Saved data entries:
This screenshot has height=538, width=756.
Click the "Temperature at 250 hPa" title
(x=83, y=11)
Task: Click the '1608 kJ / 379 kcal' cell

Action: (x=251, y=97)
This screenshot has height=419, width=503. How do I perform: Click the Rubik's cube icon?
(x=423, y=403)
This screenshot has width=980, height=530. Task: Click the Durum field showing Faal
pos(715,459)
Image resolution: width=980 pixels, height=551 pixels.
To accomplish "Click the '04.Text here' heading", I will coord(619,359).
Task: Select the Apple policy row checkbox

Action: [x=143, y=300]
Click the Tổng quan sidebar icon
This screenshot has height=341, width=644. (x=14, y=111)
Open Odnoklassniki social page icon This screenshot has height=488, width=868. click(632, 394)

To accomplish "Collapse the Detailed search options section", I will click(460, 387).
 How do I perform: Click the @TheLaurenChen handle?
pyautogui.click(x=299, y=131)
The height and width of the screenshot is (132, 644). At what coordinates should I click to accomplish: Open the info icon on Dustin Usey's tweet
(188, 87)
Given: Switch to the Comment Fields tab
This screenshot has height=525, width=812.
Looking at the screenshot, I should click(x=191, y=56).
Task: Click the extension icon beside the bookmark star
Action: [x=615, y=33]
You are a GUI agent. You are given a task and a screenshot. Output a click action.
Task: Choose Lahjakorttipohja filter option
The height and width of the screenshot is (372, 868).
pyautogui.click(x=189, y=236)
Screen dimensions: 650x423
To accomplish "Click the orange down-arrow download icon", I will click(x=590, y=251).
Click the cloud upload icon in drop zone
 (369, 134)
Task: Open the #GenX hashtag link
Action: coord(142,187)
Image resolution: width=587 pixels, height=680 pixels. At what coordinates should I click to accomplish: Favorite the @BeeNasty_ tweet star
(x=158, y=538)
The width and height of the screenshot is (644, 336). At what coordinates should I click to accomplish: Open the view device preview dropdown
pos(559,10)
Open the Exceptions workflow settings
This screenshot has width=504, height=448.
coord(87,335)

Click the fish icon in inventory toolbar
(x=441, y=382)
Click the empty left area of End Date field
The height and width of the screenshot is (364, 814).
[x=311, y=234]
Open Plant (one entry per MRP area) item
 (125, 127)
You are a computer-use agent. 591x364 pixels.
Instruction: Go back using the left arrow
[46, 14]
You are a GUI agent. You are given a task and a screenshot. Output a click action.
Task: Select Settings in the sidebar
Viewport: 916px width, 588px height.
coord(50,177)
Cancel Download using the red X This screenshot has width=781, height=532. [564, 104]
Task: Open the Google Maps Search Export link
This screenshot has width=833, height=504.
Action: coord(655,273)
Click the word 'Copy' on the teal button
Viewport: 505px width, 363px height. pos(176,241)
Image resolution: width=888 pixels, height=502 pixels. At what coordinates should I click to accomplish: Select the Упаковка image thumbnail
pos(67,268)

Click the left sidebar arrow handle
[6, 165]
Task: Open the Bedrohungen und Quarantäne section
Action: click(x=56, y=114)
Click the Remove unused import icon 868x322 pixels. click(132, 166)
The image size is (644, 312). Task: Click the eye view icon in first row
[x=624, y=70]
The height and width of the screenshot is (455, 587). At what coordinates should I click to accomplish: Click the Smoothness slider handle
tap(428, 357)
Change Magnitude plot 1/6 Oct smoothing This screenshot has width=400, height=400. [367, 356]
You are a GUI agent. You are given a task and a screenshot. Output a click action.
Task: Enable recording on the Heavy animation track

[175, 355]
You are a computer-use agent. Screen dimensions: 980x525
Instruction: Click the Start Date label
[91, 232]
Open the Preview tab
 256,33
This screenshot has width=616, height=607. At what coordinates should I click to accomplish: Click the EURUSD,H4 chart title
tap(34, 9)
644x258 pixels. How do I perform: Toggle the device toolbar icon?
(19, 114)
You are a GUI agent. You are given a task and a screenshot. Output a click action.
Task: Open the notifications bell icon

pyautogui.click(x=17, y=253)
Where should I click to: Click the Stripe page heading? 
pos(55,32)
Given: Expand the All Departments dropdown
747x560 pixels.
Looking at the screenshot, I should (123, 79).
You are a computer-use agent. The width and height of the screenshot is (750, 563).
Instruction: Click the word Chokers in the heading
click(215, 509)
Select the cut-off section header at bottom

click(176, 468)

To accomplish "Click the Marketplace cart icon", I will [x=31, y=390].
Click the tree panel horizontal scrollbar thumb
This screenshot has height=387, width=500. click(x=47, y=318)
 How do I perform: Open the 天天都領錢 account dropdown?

▶ EXERCISE
Copy exactly, please, the span of lines that begins at the line with "Task: Open the notifications bell icon" and ends at the last line of the data, both included.

▶ SOLVED EXERCISE
Task: Open the notifications bell icon

pyautogui.click(x=17, y=253)
Where should I click to: Click the Stripe page heading? 
pos(55,32)
Given: Expand the All Departments dropdown
747x560 pixels.
Looking at the screenshot, I should (123, 79).
You are a computer-use agent. The width and height of the screenshot is (750, 563).
Instruction: Click the word Chokers in the heading
click(215, 509)
Select the cut-off section header at bottom

click(176, 468)

To accomplish "Click the Marketplace cart icon", I will [x=31, y=390].
Click the tree panel horizontal scrollbar thumb
This screenshot has height=387, width=500. click(x=47, y=318)
 How do I perform: Open the 天天都領錢 account dropdown?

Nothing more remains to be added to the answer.